Work to be completed =>
Could you carry on the article about the global health conference at FIU, starting after its last sentence?
::: Provided passage
5th International Conference on Global Health kicks off at FIU


Dr. Philderald Pratt of Liberia addresses the 5th International Conference on Global Health

Dr. Philderald Pratt of Liberia addresses the 5th International Conference on Global Health

The continuing health challenges posed by Ebola kicked off the 5th International Conference on Global Health (formerly known as the International Tropical Medicine Conference) at the MARC Pavilion May 19.

Dr. Philderald E. Pratt, assistant representative in Liberia of the United Nations Population Fund, was the keynote speaker. Pratt reminded the audience of doctors, scientists and students “what happened in Liberia is something that could happen anywhere.”

Liberia has been one of the hot zones in the 2014-15 Ebola outbreak; nearly 5,000 Liberians have lost their lives, including doctors, nurses and other health care workers tending to the sick. On March 9, 2015, the World Health Organization declared Liberia Ebola-free—there have been no new cases since March—however, the outbreak has, according to Pratt, “ruined an already fragile economy” that had not quite recovered from a 14-year-old civil war, and the threat is not over entirely. Neighboring Sierra Leone and Guinea still have not conquered the outbreak. Pratt asked the global community to help in his country’s post-Ebola recovery efforts, and emphasized the need for more vaccine research.
::::::
::: Entries supplied
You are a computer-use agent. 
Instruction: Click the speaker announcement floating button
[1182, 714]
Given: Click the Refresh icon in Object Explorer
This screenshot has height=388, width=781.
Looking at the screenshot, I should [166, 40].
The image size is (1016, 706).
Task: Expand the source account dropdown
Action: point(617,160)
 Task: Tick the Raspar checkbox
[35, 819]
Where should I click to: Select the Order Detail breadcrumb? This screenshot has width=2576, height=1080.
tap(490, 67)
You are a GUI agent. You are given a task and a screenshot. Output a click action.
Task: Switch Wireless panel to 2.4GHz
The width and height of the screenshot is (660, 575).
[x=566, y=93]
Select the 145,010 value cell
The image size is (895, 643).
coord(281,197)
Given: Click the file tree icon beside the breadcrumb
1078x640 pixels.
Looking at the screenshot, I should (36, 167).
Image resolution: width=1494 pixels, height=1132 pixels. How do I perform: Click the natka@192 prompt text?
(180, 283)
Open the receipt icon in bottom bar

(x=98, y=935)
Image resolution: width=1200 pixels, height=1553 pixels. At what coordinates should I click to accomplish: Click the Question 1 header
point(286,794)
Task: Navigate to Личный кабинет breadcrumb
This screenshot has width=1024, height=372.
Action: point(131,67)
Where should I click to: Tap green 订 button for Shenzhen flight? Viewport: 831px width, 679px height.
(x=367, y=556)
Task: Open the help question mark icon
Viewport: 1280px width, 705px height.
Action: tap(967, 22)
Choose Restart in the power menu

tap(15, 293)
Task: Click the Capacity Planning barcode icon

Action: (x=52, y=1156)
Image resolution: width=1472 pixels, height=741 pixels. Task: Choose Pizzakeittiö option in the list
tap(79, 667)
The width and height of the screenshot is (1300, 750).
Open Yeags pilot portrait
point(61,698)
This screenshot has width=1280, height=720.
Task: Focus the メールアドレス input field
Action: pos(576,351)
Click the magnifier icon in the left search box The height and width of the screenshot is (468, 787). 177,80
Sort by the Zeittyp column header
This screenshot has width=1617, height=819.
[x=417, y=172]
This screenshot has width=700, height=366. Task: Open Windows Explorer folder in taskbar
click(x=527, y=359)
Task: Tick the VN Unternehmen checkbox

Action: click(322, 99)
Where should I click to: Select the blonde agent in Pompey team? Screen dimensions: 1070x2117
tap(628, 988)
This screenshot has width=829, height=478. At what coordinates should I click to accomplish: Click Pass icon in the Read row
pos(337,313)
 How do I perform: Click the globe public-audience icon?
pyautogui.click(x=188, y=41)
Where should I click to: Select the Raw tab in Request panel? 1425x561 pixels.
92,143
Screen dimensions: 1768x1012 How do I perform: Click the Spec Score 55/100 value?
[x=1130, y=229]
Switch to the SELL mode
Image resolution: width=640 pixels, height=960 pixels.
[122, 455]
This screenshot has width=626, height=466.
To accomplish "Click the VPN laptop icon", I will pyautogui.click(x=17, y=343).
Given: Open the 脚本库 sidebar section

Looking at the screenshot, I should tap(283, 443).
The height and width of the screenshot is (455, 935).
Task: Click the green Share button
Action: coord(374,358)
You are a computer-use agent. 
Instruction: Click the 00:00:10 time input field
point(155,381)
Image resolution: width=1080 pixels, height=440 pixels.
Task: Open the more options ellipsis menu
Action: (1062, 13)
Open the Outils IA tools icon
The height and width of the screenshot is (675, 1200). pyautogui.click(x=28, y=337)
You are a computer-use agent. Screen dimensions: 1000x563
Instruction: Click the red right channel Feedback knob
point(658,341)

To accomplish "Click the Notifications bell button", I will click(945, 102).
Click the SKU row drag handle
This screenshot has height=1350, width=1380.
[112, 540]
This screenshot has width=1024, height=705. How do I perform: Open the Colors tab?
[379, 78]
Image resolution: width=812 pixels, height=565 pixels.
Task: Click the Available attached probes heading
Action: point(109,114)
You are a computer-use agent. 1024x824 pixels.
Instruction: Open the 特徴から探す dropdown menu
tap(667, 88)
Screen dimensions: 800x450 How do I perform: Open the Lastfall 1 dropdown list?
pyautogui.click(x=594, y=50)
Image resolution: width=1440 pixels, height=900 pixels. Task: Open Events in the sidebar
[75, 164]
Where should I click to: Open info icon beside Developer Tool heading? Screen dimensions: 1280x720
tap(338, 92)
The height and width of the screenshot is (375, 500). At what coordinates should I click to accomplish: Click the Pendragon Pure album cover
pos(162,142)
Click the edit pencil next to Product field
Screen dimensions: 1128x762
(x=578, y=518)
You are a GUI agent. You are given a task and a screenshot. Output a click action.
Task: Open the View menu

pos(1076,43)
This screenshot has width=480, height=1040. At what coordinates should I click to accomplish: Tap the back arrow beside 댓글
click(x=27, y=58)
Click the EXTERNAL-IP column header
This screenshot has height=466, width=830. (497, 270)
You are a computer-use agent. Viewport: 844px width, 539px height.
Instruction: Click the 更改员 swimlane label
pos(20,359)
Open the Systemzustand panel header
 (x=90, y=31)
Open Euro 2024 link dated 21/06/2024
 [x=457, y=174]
::::::
Answer for the task =>
For the past five years, the annual conference has brought together doctors and scientists, world-renowned experts in their fields, to FIU to present, analyze and discuss state-of-the-art risk analysis and epidemiology, clinical and scientific progress, and advances in drug and vaccine development of serious and threatening tropical and emerging infections. The event’s main sponsor Sanofi Pasteur is the largest company in the world devoted entirely to vaccines. Its candidate dengue vaccine is currently undergoing phase III clinical trials.

Dengue fever is transmitted by a mosquito common in the southeastern United States and the tropics. Last year, Miami-Dade County led the state of Florida with 29 cases of dengue, some of them locally acquired.

Other featured speakers at the conference include:
• Consuelo Beck-Sague, M.D., FIU Robert Stempel College of Public Health
• Matthew DeGennaro, Ph.D., FIU College of Arts and Sciences
• Aileen Marty, M.D., FIU Herbert Wertheim College of Medicine
• João Bosco Sequeira, Jr., M.D., Ministry of Health, Brazil
• Daniel Stamboulian, M.D., Fundación Centro de Estudios Infectológicos (FUNCEI), Argentina
• Ciro Ugarte, M.D., Pan-American Health Organization, WHO
• Ingrid Rabe, M.B.Ch.B, Centers for Disease Control and Prevention

The three-day Conference on Global Health wraps up Friday, May 21.